____ Passage to read
Health News Review

In an opinion piece on TheScientist.com, Daniel W. Coyne writes, “Amgen’s incomplete report on an early major trial of epoetin misled the medical community about the anemia drug’s risks and benefits—and helped make Amgen rich.”

In the book, “How We Do Harm,” Otis Brawley, MD, chief medical and scientific officer of the American Cancer Society, writes quite a bit about hemoglobin-building drugs.  He discusses:

  • “the nasty warfare between J&J, the company that sold Procrit, and Amgen, the company that sold Aranesp.”
  • “the intricate financial incentives Amgen had created to induce oncologists to prescribe more Aranesp.”
  • “Pharmaceutical companies were promoting an untested therapy that was purported to make patients feel better and stronger when, in fact, it caused strokes and heart attacks and in some cases made tumors grow.”
  • “Until the FDA finally clamped down, these drugs became the single largest category of agents used in oncology.”

That book, in my opinion, may be the most powerful book about U.S. health care that I’ve ever read. Deborah Schoch of the California HealthCare Foundation’s Center for Health Reporting recently published a review of the book. She wrote:

“Brawley’s book is a page-turner, rich with dramatic anecdotes. … It has the sharp edge of an investigative piece, exposing morally questionable clinical tests, drug companies in search of the next big money-maker, doctors granting wealthy patients what it labels “irrational care.”
________
____ Extracted records
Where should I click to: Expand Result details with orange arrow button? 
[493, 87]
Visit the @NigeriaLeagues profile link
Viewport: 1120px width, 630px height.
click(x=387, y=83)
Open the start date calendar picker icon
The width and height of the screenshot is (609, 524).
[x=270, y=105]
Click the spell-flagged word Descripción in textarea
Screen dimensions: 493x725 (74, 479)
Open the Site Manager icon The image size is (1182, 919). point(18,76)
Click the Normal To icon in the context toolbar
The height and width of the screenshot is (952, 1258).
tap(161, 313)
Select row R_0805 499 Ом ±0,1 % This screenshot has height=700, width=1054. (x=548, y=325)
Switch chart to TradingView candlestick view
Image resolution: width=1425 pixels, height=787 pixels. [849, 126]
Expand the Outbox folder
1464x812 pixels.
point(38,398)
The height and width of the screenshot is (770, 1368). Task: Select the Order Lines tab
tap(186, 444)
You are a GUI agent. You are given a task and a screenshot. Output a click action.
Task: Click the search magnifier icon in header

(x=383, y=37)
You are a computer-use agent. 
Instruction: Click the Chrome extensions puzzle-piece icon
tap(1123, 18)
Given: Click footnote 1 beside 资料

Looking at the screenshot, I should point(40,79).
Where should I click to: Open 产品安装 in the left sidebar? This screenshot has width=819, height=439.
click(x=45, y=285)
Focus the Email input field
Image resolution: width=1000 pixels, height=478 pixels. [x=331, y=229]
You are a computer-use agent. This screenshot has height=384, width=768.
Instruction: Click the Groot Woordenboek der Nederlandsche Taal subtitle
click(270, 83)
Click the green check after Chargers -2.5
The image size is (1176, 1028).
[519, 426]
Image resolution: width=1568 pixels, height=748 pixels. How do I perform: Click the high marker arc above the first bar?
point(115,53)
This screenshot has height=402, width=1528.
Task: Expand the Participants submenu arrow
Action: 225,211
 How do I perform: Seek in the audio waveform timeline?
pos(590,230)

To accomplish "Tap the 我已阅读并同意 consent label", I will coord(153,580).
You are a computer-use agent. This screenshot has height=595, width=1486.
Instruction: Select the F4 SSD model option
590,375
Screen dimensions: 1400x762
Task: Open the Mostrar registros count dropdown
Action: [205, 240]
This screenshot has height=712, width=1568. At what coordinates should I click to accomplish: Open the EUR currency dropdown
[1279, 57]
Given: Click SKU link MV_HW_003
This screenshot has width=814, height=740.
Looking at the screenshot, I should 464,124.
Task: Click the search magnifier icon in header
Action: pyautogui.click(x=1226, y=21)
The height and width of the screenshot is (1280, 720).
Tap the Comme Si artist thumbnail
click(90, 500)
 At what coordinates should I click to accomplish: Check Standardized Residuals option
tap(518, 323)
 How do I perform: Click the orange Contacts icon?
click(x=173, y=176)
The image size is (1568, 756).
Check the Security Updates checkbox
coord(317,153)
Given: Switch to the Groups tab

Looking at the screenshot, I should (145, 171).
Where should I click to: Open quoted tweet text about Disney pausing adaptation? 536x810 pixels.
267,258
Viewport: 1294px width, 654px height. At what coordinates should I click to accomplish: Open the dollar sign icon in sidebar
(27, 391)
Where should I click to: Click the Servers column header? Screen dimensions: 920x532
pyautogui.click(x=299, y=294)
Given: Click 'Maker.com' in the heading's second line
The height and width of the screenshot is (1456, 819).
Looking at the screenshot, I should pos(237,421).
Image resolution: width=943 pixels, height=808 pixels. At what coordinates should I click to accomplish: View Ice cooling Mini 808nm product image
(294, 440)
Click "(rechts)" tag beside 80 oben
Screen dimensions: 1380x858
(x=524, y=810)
________
> _Problem A_:
In the Health News Review post, what does Coyne say misled the medical community about epoetin's risks and benefits? Answer in one to three sentences.
> _Problem B_:
Pick up the Health News Review post on Brawley's book and continue it from its last sentence.

> _Answer space A_:
Coyne says the medical community was misled by Amgen's incomplete report on an early major trial of epoetin. He adds that this report also helped make Amgen rich.

> _Answer space B_:
 

Comments

Greg Pawelski posted on May 16, 2012 at 11:40 am

“Dozens of other doctors agreed to ‘influence their colleagues to use Procrit’ for unapproved indications such as cancer-related fatigue. One was Dr. Von Hoff, the director at the Arizona Cancer Center. He collected advisory fees and perks from not just Ortho, but from about 30 other pharmaceutical firms, earning directors’ fees for sitting on several companies’ boards. ‘When I saw how many shares he owned in biotech and drug firms, my jaw dropped,’ McClellan later said. Many others, like Dr. Jerome Groopman of Harvard Medical School, performed J&J-funded clinical trials. He was paid to sit on Procrit’s ‘fatigue’ advisory board and was quoted often in The New York Times extolling the drug, according to public records.” – From Kathleen Sharp’s book, “Blood Feud: The Man Who Blew the Whistle on One of the Deadliest Prescription Drugs Ever.”

In 2010, Dan Von Hoff got the Karnofsky award from the American Society of Clinical Oncology (ASCO), which is sort of a lifetime achievement award for clinical research. This is a nuclear explosion for clinical oncology. I’m wondering who was involved in the Harvard side of it? Interestingly, it is the highest levels of academia who are most tainted. One in particular, Dan Von Hoff. These ivory tower docs were the culprits. Unfortunately, this will probably play out as one more cudgel to beat the more reasonable and gentle practitioners, who either largely avoided such abuse or were led down the path by the scholars, who will themselves skip out unfazed.

Thanks for bringing this back up Gary. It is a story we shouldn’t forget.

bev M.D. posted on May 21, 2012 at 1:27 pm

A cautionary tale indeed, and compelling evidence for the idea that just because an ‘if-then’ in medicine seems intuitively obvious, that doesn’t make it true. (i.e., that a higher hemoglobin is better for you).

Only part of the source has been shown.